Saved entries
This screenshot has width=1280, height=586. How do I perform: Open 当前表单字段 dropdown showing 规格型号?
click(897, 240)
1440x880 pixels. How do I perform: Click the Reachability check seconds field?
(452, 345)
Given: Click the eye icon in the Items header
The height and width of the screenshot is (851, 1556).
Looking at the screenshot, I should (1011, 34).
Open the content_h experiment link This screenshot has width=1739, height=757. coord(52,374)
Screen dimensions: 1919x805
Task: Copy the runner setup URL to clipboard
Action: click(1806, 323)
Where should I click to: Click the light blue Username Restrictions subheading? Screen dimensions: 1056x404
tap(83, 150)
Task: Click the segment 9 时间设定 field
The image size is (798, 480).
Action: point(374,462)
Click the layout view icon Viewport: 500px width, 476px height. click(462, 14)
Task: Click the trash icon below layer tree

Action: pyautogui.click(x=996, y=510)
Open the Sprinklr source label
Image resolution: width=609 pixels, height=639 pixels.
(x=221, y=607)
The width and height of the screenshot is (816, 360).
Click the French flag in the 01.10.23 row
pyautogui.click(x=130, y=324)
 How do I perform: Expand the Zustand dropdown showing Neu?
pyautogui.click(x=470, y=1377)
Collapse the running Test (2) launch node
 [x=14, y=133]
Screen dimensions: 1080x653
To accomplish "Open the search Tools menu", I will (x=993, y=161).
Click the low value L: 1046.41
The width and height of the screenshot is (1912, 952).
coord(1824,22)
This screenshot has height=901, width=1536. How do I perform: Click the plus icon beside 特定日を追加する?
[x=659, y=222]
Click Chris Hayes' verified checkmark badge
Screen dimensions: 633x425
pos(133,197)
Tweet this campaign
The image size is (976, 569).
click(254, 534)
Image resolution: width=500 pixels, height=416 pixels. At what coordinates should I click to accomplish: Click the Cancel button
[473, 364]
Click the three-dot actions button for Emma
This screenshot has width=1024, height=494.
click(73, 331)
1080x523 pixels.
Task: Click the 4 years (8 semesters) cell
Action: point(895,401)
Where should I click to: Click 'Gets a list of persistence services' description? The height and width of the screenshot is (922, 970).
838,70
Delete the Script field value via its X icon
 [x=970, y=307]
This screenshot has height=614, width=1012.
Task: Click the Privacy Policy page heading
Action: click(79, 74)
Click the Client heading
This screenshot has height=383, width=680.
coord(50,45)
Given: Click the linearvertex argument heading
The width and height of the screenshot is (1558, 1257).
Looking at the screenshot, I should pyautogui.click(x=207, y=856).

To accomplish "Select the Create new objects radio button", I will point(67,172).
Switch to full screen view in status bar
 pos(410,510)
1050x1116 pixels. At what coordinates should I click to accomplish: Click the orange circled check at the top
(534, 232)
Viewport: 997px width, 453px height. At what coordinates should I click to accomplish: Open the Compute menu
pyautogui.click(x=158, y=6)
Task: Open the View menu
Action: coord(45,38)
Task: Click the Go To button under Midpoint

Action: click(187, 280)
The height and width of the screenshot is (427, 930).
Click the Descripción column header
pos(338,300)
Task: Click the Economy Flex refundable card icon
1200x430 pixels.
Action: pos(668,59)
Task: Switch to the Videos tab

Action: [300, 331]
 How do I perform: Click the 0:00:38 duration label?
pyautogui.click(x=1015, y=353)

Aim of the exercise:
If the word "Given" appears in a line above, copy that line.

Result for this task:
Given: Click the eye icon in the Items header
Given: Click the linearvertex argument heading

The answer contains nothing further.